We are talking about changing the world. We are talking about love and peace. And yep, we talked about women but as we talked about what we would “do” to Sally, or how hot the Jamaican girl in the back row in Ethics class would look in a maid’s outfit, it never crossed our minds that we were playing with evil. How easy it is to speak truth and live lies.

This will sound cliché but for many years my best friend in Chicago was black man. Not only that, he was taller than my six-foot-seven frame and both of us were buff and had personality that got noticed in the bars or at the diner and on the street. Taxi drivers would step on the gas when we were trying to wave them done.

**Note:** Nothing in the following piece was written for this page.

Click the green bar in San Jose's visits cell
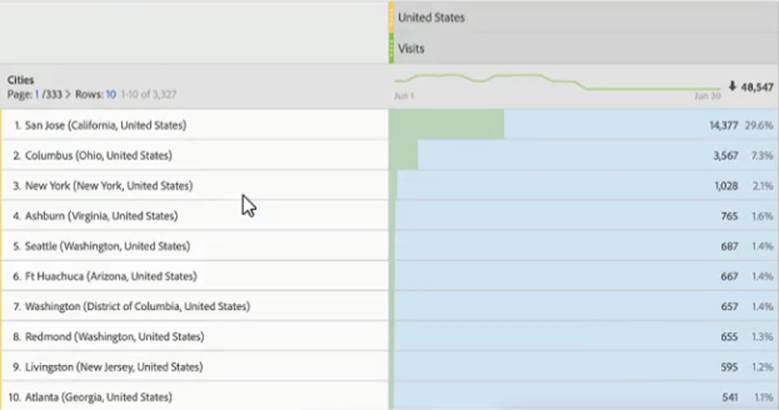This screenshot has height=410, width=779. [x=446, y=125]
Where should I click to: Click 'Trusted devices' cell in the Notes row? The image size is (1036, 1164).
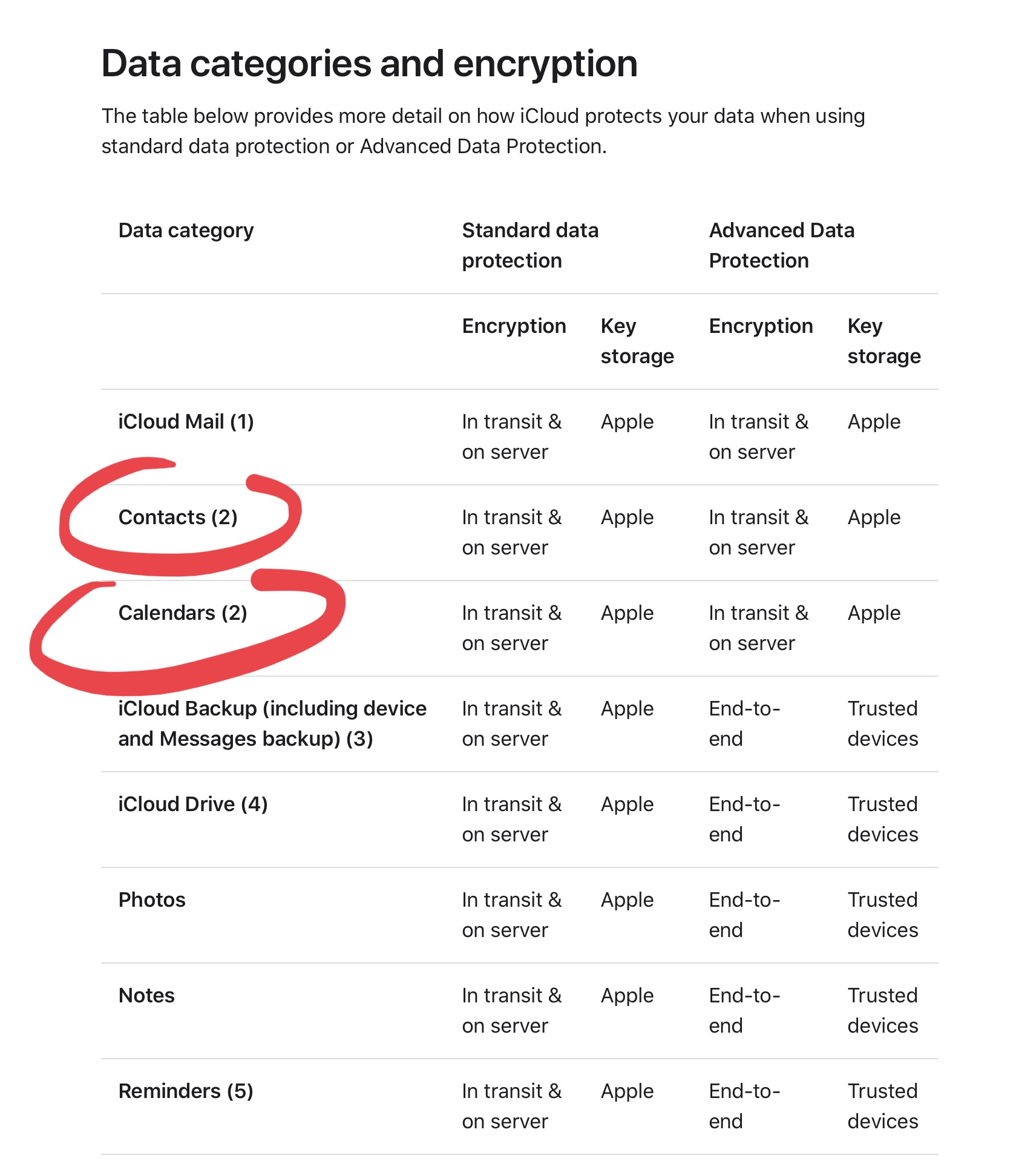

Jim was a good man, a laid back, here I am, soft spoken gentle soul. I was a better man when I was with him. I am pretty sure if he were here he would  lean back in his leather chair and rub his grizzly beard, and with a small smile, say, “Back at you. Back at you.”

But we were big and strong and we had this serious look about us – think of the expression of a face so focused it spawns a scowl –that most others perceived as mean. We got wary looks at white bars and exactly the same when we drove south to hit a blues club.

One night a short, slender Vietnamese man came up to us at the bar. He was drunk. I am sure we were, too. He had this whimsical mien about him. He swallowed down some of his draft and leaned into us and said, “You two scare the shit out of me.”

Jim and I looked at each other. It was unexpected. He stood there watching us. I swear he was holding down a smile.

Jim and I turned to him. Jim said, “Let’s share a drink together.”

And so we did.  The story would be perfect if we all went on to become bosom buddies, but frankly, we were just three drunk men talking about whatever, drinking drafts and shots at the Wise Fool’s Pub on Lincoln Avenue.

Jim and I never talked about race. We talked about who we were, our histories, our ambitions, our experiences. We laughed, acted silly, enjoyed quiet times listening to John Coltrane or Fleetwood Mac back when they were a blues band. It was good. Our friendship was easy.

We shared our goodness. We heard each other’s biases and each us made remarks about other groups of people that, let’s just say, would not be used as best practice in a Diversity Training Manual.

Jim and I were racist, a black man and a white man with a bond between them – that racial contrast was our shared gift – but nevertheless we were racists.

And since then, if I am honest, I have feelings about others who seem so markedly different from me – feelings that carry worry about what I do not understand. Feelings that cast shade across the stereotypes I have created and nuture. Can I really say seeing the name of a Muslim man on a resume I am reviewing does not immediately frame how I approach what’s coming next?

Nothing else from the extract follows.